They arrive as canoes, jet skis, motor boats and paddle boards, each looking for a clean bill of health from Denise Richardson and her team of seasonal employees with Montana Fish, Wildlife and Parks.

Set up on the corner of Highway 200 and Highway 83, the state inspectors serve as guardians of the Seeley-Swan Valley, looking to block the arrival of invasive aquatic threats, from zebra mussels to Eurasian water millfoil.

“We're preventing the movement of aquatic and invasive species, including zebra mussels and weeds,” Richardson said Tuesday. “The important thing is to keep things dry.”

Stopping at inspection stations such as this is no longer voluntary in Montana, and roadside signs clearly state the mandate. More than 300 watercraft arrived on July 2, followed by 200 more on July 3.

Late last year, Tiber and Canyon Ferry reservoirs – both east of the Continental Divide – tested positive for the larvae of aquatic mussels. That prompted the state to adopt emergency restrictions in an effort to keep the mussel from spreading to uncontaminated water bodies in the state.

For Richardson and three other inspectors working the station on Independence Day, the threat of contamination extends beyond the mussel. It also includes the New Zealand mudsnail and a host of plants, including the fragrant waterlily and the curlyleaf pondweed.

“If the weeds stay wet, they could be moved from lake to lake, or water to water, so we're hoping people remove them from their boats,” said Richardson. “The main thing is standing water this year. Young mussels can also be moved in water and can't be seen. The important thing is to keep things dried, cleaned and drained.”

Richardson and her team work from the shade of a camper trailer parked at a truck stop along the intersecting highways, not far from the Clearwater and Blackfoot rivers.

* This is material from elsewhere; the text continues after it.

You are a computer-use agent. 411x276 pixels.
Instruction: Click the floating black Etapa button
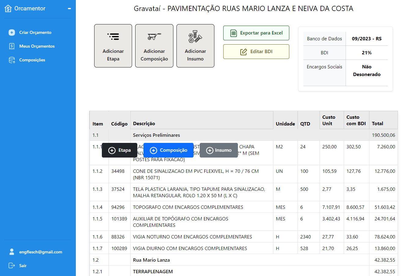tap(119, 150)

But it's the chain of lakes to the north that generates much of this weekend's traffic – Salmon, Seeley, Holland, Inez, Placid and others. The popular destinations help feed a multi-million dollar recreation economy, one that could be damaged if the invasive species were to spread.

The lakes in the Seeley-Swan Valley were crowded with boaters over the Independent Day weekend, including Salmon Lake. (Martin Kidston/Missoula Current)
The lakes in the Seeley-Swan Valley were crowded with boaters over the Independent Day weekend, including Salmon Lake. (Martin Kidston/Missoula Current)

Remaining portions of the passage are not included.